## Aim:
Arrange the rows below as a Markdown table with two columns, Num and Content. Put each row's number in Num and its text in Content, and leave out blank lines.
[start of Material shown]
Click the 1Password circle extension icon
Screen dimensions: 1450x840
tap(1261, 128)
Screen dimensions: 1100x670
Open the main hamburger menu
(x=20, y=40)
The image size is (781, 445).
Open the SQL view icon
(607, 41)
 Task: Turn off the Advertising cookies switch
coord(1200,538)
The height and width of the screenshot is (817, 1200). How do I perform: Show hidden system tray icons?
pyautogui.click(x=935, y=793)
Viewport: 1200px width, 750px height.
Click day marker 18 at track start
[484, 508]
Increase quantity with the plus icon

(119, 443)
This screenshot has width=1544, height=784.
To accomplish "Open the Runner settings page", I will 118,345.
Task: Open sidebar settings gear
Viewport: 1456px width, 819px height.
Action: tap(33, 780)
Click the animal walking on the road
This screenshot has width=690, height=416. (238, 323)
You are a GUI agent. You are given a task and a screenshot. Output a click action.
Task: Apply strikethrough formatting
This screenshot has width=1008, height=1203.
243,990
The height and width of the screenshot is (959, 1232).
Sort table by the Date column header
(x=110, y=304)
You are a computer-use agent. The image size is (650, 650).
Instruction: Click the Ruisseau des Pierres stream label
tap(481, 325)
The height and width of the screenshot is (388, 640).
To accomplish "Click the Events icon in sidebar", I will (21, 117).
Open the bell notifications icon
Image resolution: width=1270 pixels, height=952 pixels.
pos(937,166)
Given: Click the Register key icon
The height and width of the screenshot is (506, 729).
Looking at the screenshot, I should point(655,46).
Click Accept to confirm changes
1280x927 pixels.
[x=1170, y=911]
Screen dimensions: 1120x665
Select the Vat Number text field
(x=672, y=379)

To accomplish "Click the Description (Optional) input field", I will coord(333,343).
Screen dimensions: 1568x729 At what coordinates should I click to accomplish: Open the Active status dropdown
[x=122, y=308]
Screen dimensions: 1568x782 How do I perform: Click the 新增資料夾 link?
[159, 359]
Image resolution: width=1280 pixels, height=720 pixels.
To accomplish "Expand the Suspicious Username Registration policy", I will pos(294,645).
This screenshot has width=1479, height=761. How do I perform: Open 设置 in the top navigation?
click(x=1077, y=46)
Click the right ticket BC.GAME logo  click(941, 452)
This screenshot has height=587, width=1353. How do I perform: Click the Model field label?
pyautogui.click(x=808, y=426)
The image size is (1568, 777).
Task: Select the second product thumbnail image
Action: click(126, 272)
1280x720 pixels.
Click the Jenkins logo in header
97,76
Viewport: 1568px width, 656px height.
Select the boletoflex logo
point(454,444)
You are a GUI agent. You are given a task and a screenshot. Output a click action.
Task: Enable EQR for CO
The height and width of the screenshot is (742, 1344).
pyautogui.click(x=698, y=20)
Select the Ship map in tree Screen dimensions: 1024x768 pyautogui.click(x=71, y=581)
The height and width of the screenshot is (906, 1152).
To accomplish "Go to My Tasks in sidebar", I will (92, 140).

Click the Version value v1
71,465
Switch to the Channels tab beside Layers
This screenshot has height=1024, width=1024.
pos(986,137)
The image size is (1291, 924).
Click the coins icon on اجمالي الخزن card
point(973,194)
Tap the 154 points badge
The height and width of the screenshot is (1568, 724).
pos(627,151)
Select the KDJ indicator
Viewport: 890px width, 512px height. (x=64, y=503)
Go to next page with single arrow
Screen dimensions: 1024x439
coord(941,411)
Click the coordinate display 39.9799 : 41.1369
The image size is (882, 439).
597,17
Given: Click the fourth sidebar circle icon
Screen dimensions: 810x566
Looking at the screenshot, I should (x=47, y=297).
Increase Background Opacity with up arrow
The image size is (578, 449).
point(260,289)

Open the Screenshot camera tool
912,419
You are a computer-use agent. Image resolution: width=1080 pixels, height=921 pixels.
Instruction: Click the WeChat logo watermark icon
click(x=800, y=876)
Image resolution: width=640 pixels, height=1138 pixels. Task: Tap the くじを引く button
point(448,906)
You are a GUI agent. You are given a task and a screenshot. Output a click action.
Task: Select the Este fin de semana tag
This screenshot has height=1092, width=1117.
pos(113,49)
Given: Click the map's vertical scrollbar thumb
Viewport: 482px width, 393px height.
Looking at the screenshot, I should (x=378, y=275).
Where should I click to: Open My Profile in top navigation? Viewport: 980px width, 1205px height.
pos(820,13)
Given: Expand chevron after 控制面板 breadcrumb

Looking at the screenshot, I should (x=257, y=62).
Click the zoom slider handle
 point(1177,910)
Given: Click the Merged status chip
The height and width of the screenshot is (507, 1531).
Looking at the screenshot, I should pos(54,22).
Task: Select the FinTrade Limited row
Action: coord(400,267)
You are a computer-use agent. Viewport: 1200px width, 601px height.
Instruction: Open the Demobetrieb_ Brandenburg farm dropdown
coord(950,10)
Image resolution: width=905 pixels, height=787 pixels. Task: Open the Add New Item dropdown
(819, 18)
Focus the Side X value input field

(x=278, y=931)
[end of Material shown]
## Task output:
| Num | Content |
|---|---|
| 1 | Click the 1Password circle extension icon |
| 2 | Screen dimensions: 1450x840 |
| 3 | tap(1261, 128) |
| 4 | Screen dimensions: 1100x670 |
| 5 | Open the main hamburger menu |
| 6 | (x=20, y=40) |
| 7 | The image size is (781, 445). |
| 8 | Open the SQL view icon |
| 9 | (607, 41) |
| 10 |  Task: Turn off the Advertising cookies switch |
| 11 | coord(1200,538) |
| 12 | The height and width of the screenshot is (817, 1200). How do I perform: Show hidden system tray icons? |
| 13 | pyautogui.click(x=935, y=793) |
| 14 | Viewport: 1200px width, 750px height. |
| 15 | Click day marker 18 at track start |
| 16 | [484, 508] |
| 17 | Increase quantity with the plus icon |
| 18 | (119, 443) |
| 19 | This screenshot has width=1544, height=784. |
| 20 | To accomplish "Open the Runner settings page", I will 118,345. |
| 21 | Task: Open sidebar settings gear |
| 22 | Viewport: 1456px width, 819px height. |
| 23 | Action: tap(33, 780) |
| 24 | Click the animal walking on the road |
| 25 | This screenshot has width=690, height=416. (238, 323) |
| 26 | You are a GUI agent. You are given a task and a screenshot. Output a click action. |
| 27 | Task: Apply strikethrough formatting |
| 28 | This screenshot has width=1008, height=1203. |
| 29 | 243,990 |
| 30 | The height and width of the screenshot is (959, 1232). |
| 31 | Sort table by the Date column header |
| 32 | (x=110, y=304) |
| 33 | You are a computer-use agent. The image size is (650, 650). |
| 34 | Instruction: Click the Ruisseau des Pierres stream label |
| 35 | tap(481, 325) |
| 36 | The height and width of the screenshot is (388, 640). |
| 37 | To accomplish "Click the Events icon in sidebar", I will (21, 117). |
| 38 | Open the bell notifications icon |
| 39 | Image resolution: width=1270 pixels, height=952 pixels. |
| 40 | pos(937,166) |
| 41 | Given: Click the Register key icon |
| 42 | The height and width of the screenshot is (506, 729). |
| 43 | Looking at the screenshot, I should point(655,46). |
| 44 | Click Accept to confirm changes |
| 45 | 1280x927 pixels. |
| 46 | [x=1170, y=911] |
| 47 | Screen dimensions: 1120x665 |
| 48 | Select the Vat Number text field |
| 49 | (x=672, y=379) |
| 50 | To accomplish "Click the Description (Optional) input field", I will coord(333,343). |
| 51 | Screen dimensions: 1568x729 At what coordinates should I click to accomplish: Open the Active status dropdown |
| 52 | [x=122, y=308] |
| 53 | Screen dimensions: 1568x782 How do I perform: Click the 新增資料夾 link? |
| 54 | [159, 359] |
| 55 | Image resolution: width=1280 pixels, height=720 pixels. |
| 56 | To accomplish "Expand the Suspicious Username Registration policy", I will pos(294,645). |
| 57 | This screenshot has width=1479, height=761. How do I perform: Open 设置 in the top navigation? |
| 58 | click(x=1077, y=46) |
| 59 | Click the right ticket BC.GAME logo  click(941, 452) |
| 60 | This screenshot has height=587, width=1353. How do I perform: Click the Model field label? |
| 61 | pyautogui.click(x=808, y=426) |
| 62 | The image size is (1568, 777). |
| 63 | Task: Select the second product thumbnail image |
| 64 | Action: click(126, 272) |
| 65 | 1280x720 pixels. |
| 66 | Click the Jenkins logo in header |
| 67 | 97,76 |
| 68 | Viewport: 1568px width, 656px height. |
| 69 | Select the boletoflex logo |
| 70 | point(454,444) |
| 71 | You are a GUI agent. You are given a task and a screenshot. Output a click action. |
| 72 | Task: Enable EQR for CO |
| 73 | The height and width of the screenshot is (742, 1344). |
| 74 | pyautogui.click(x=698, y=20) |
| 75 | Select the Ship map in tree Screen dimensions: 1024x768 pyautogui.click(x=71, y=581) |
| 76 | The height and width of the screenshot is (906, 1152). |
| 77 | To accomplish "Go to My Tasks in sidebar", I will (92, 140). |
| 78 | Click the Version value v1 |
| 79 | 71,465 |
| 80 | Switch to the Channels tab beside Layers |
| 81 | This screenshot has height=1024, width=1024. |
| 82 | pos(986,137) |
| 83 | The image size is (1291, 924). |
| 84 | Click the coins icon on اجمالي الخزن card |
| 85 | point(973,194) |
| 86 | Tap the 154 points badge |
| 87 | The height and width of the screenshot is (1568, 724). |
| 88 | pos(627,151) |
| 89 | Select the KDJ indicator |
| 90 | Viewport: 890px width, 512px height. (x=64, y=503) |
| 91 | Go to next page with single arrow |
| 92 | Screen dimensions: 1024x439 |
| 93 | coord(941,411) |
| 94 | Click the coordinate display 39.9799 : 41.1369 |
| 95 | The image size is (882, 439). |
| 96 | 597,17 |
| 97 | Given: Click the fourth sidebar circle icon |
| 98 | Screen dimensions: 810x566 |
| 99 | Looking at the screenshot, I should (x=47, y=297). |
| 100 | Increase Background Opacity with up arrow |
| 101 | The image size is (578, 449). |
| 102 | point(260,289) |
| 103 | Open the Screenshot camera tool |
| 104 | 912,419 |
| 105 | You are a computer-use agent. Image resolution: width=1080 pixels, height=921 pixels. |
| 106 | Instruction: Click the WeChat logo watermark icon |
| 107 | click(x=800, y=876) |
| 108 | Image resolution: width=640 pixels, height=1138 pixels. Task: Tap the くじを引く button |
| 109 | point(448,906) |
| 110 | You are a GUI agent. You are given a task and a screenshot. Output a click action. |
| 111 | Task: Select the Este fin de semana tag |
| 112 | This screenshot has height=1092, width=1117. |
| 113 | pos(113,49) |
| 114 | Given: Click the map's vertical scrollbar thumb |
| 115 | Viewport: 482px width, 393px height. |
| 116 | Looking at the screenshot, I should (x=378, y=275). |
| 117 | Where should I click to: Open My Profile in top navigation? Viewport: 980px width, 1205px height. |
| 118 | pos(820,13) |
| 119 | Given: Expand chevron after 控制面板 breadcrumb |
| 120 | Looking at the screenshot, I should (x=257, y=62). |
| 121 | Click the zoom slider handle |
| 122 |  point(1177,910) |
| 123 | Given: Click the Merged status chip |
| 124 | The height and width of the screenshot is (507, 1531). |
| 125 | Looking at the screenshot, I should pos(54,22). |
| 126 | Task: Select the FinTrade Limited row |
| 127 | Action: coord(400,267) |
| 128 | You are a computer-use agent. Viewport: 1200px width, 601px height. |
| 129 | Instruction: Open the Demobetrieb_ Brandenburg farm dropdown |
| 130 | coord(950,10) |
| 131 | Image resolution: width=905 pixels, height=787 pixels. Task: Open the Add New Item dropdown |
| 132 | (819, 18) |
| 133 | Focus the Side X value input field |
| 134 | (x=278, y=931) |